Ethereum Stakers Collaborate to Address Centralization Concerns
Ethereum, one of the leading blockchain platforms, underwent a significant transition a year ago by adopting a proof of stake (POS) system. This move eliminated the need for energy-intensive calculations to maintain the network, with ethereum stakers now responsible for validating transactions. While this milestone was commendable, it also raised concerns about centralization. A relatively small group holds the majority of staked ethereum. To address this issue, five major ethereum stakers have come together and made an agreement: each will always hold less than 22 percent of all staked ethereum.

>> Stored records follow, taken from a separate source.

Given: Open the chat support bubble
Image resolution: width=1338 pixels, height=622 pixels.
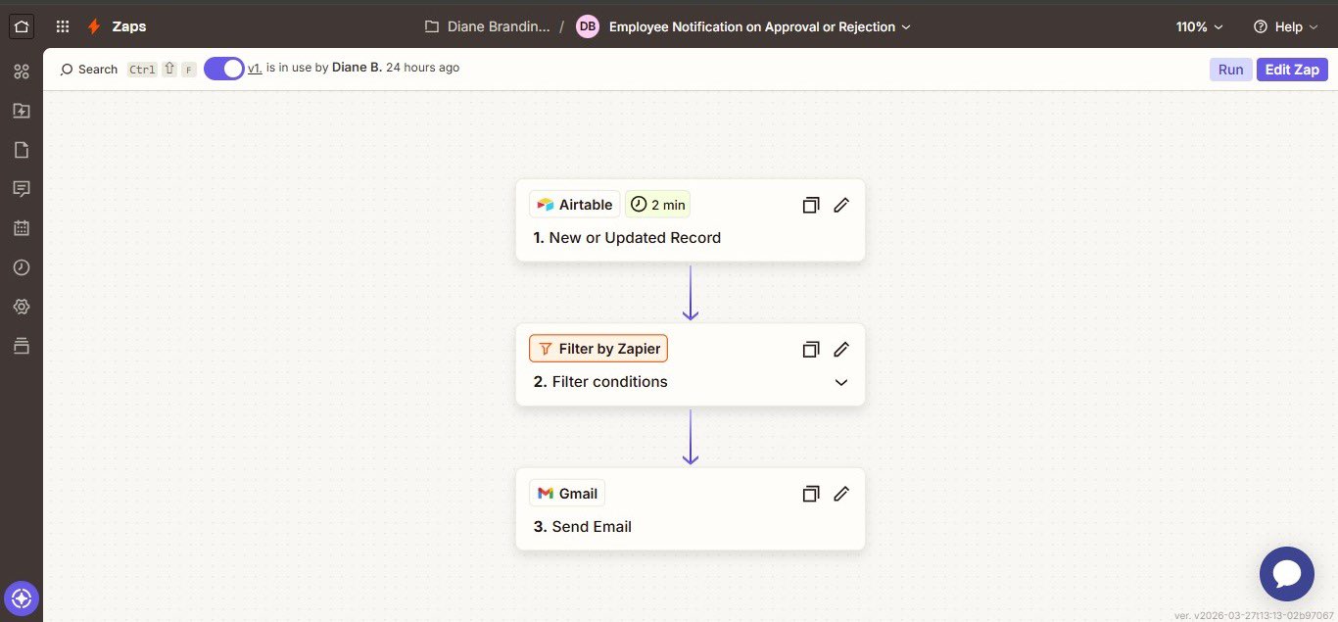Looking at the screenshot, I should [1286, 574].
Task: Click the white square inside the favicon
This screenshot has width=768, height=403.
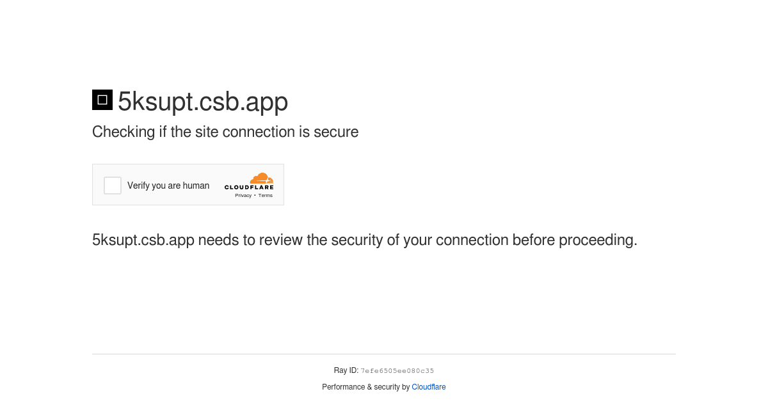Action: click(102, 100)
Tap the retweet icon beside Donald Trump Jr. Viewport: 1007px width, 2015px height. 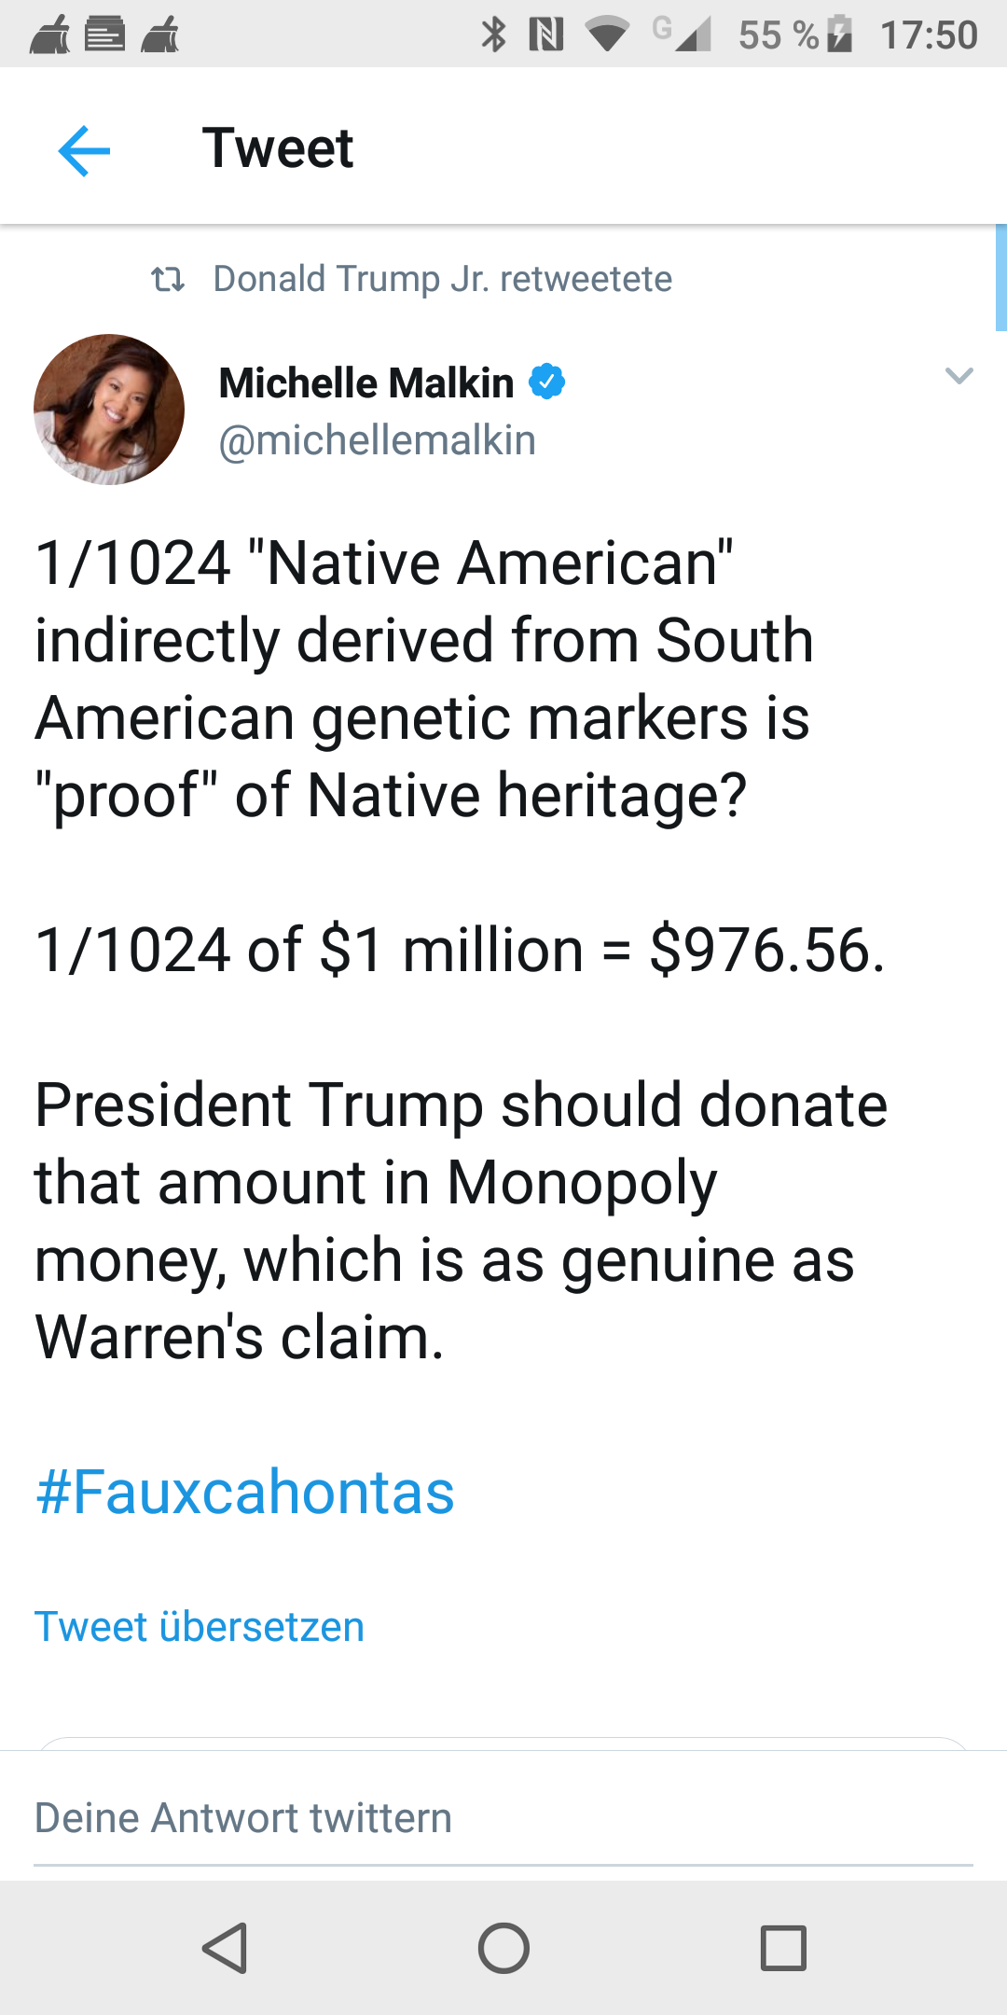tap(168, 279)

Ethereum Stakers Join Forces
Ethereum developer Superphiz broke the news about this positive development. The companies involved in this collaboration are Rocket Pool, StakeWise, Stader Labs, Diva Staking, and Puffer Finance. It appears that other prominent ethereum stakers will also support this initiative. Superphiz expressed optimism about the plan, stating that cooperation and coordination are crucial for the success of the chain, emphasizing the importance of cooperation over individual greed.
“This is how our chain will be successful: coordination over greed. Cooperation instead of ‘winner takes it all’.”
Superphiz’s perspective reflects the significance of collective efforts in creating a sustainable and decentralized ethereum network. The choice of 22 percent is not arbitrary; it ensures that at least four major entities are needed to reach a consensus when 66 percent of all validators need to agree on the network’s state.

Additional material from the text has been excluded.